The hospital we see today is largely the creation of the early 18th century when the 600 year old layout was replaced by the central square and solidly decent stone-clad buildings that make up the core of the hospital now – although it’s undergoing a major upgrade again at the moment.

The museum is modest in size, being a couple of rooms, but cleverly laid out to make it seem larger than it is – with lots of display boards about the history of the hospital, and the people who worked there – particularly focusing on the time it became a teaching hospital with lots of young, and not entirely obedient students.

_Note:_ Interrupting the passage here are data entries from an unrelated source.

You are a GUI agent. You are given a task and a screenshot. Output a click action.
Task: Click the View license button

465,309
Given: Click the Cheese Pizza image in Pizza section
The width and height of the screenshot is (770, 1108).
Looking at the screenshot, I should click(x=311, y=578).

The patients didn’t come off much better at times – to swear meant being put in the stocks.

Grand old documents fill some cases, such as Rahere’s grant of 1137 – the oldest document in the hospital archives, and the 1546 agreement between Henry VIII and the City of London which refounded the hospital.

Like a lot of these one-topic museums, it’s often the smaller objects that amuse – such as the bill for removing “night soil” from its cess pits, and the Renters Mug, which was used by the landlord of the site to drink the health of tenants who paid the rent on time.

The North Block, which houses the museum also houses the magnificent Great Hall, for this was the era when important people were expected to dine in greatness. The hall is not open except for tours, but you can peer into the staircase from the museum doors, which gives a hint of what can be seen upstairs.

A visit can last a good half hour or so depending on how diligently you study the cases and read the documents.

The museum is open Tuesday to Friday, from 10am to 4pm – entry is free with donations appreciated.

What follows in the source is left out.